*** Data extracts Section Begins ***

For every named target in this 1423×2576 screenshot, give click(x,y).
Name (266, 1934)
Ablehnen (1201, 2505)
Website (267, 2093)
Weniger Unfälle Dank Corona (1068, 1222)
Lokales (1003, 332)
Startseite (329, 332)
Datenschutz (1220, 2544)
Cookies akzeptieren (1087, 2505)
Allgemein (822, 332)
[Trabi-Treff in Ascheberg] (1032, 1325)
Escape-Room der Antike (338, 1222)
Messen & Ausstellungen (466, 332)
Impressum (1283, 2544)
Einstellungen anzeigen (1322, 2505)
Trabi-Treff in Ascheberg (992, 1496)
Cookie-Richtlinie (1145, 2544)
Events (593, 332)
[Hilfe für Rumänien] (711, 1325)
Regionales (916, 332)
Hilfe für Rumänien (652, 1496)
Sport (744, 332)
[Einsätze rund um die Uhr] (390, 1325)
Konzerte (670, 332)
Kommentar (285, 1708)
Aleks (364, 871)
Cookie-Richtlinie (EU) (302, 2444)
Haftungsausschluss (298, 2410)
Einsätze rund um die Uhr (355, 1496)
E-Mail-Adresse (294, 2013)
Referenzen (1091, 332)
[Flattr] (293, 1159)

*** Data extracts Section Ends ***
*** Data extracts Section Begins ***

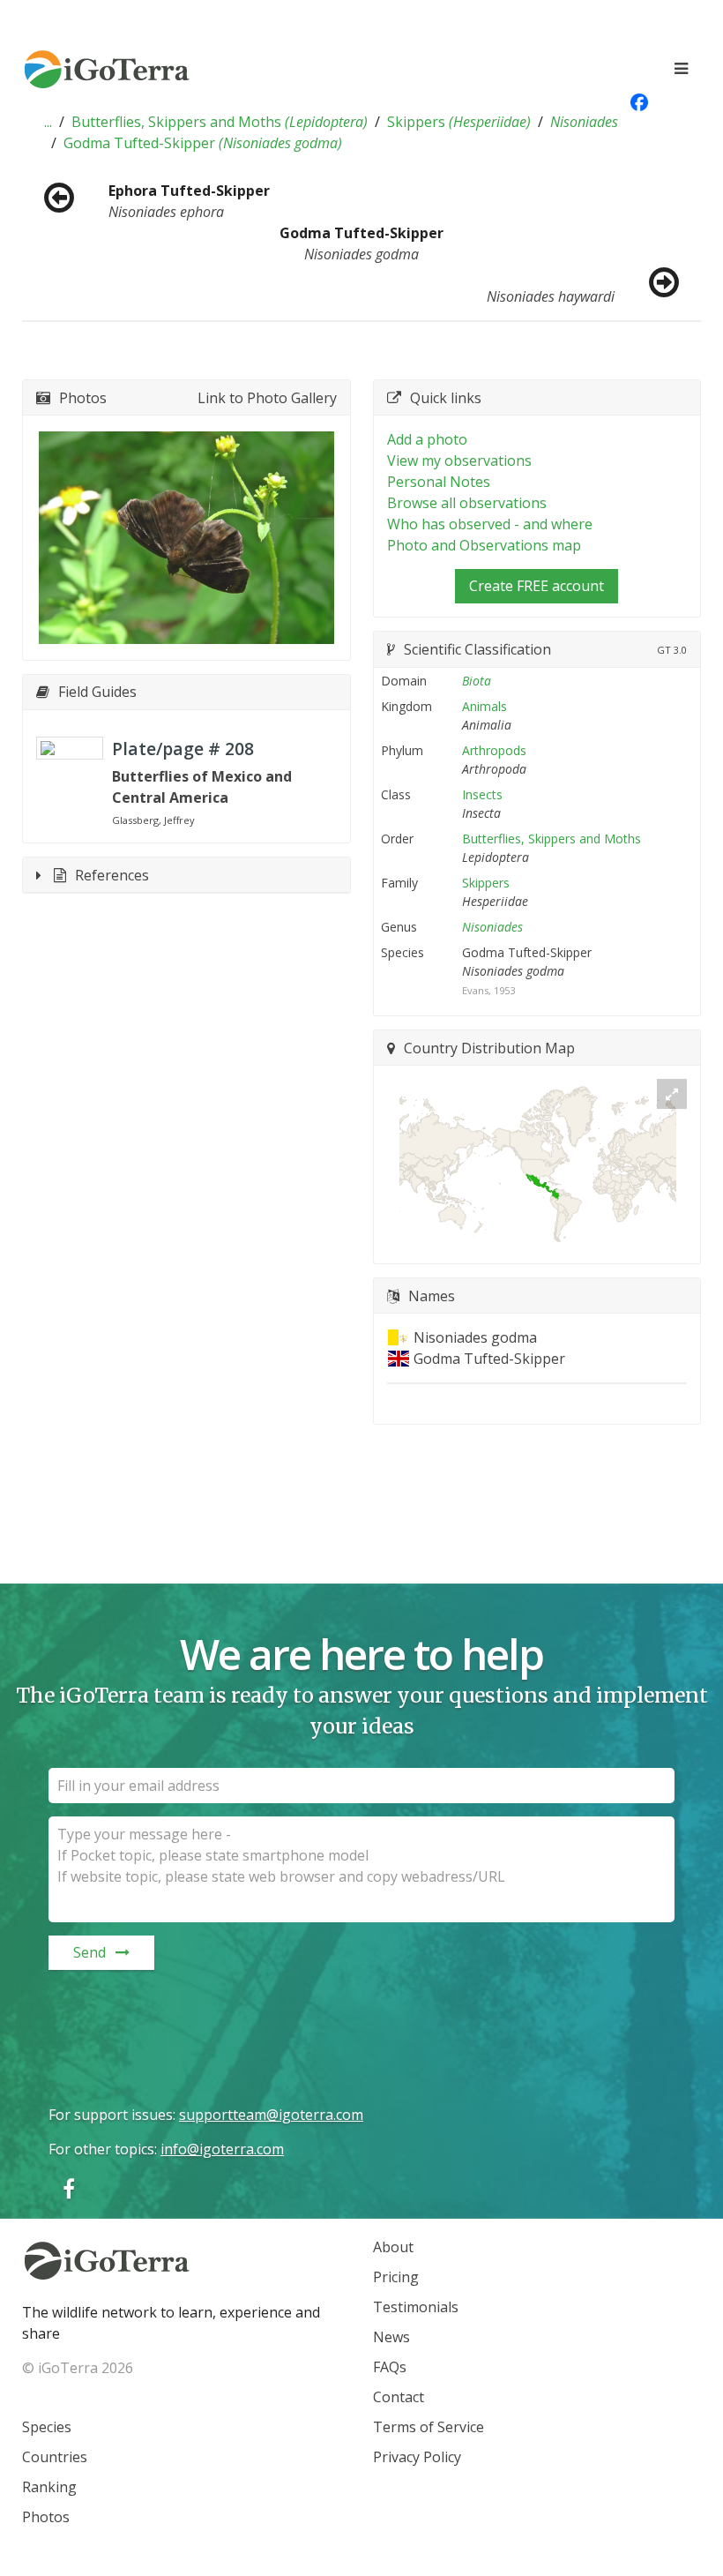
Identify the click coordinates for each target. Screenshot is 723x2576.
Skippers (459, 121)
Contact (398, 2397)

*** Data extracts Section Ends ***
*** Data extracts Section Begins ***

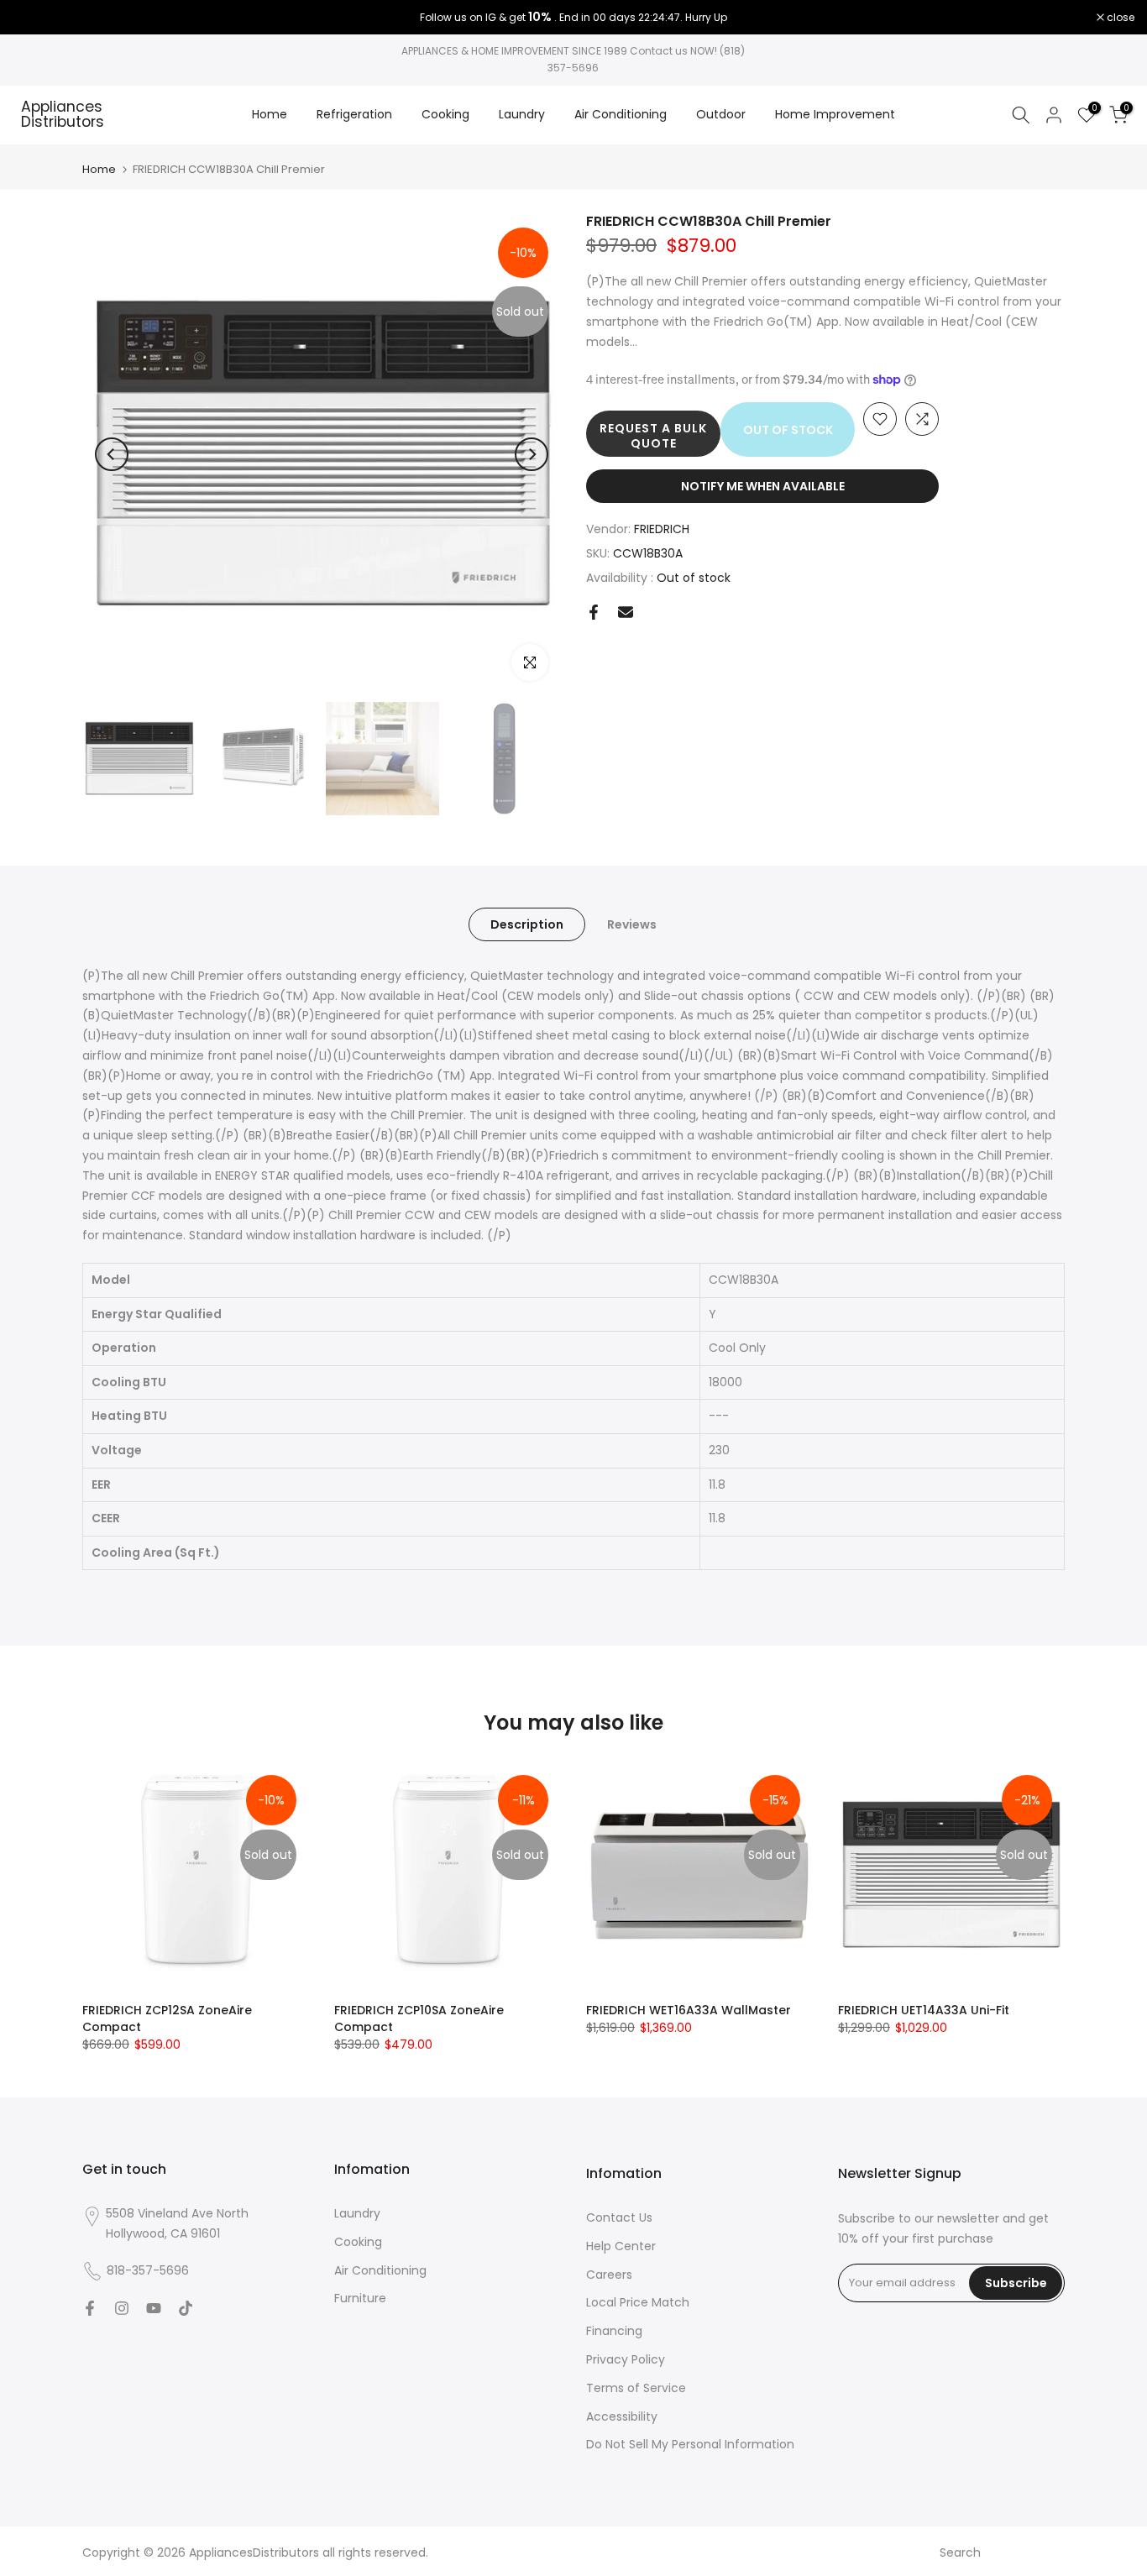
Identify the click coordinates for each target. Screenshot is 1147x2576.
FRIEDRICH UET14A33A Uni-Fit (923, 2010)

*** Data extracts Section Ends ***

§ Work to complete
Among the entries above, how many lines contain the string "coordinates"? Write the number alone.

§ Result of this task
2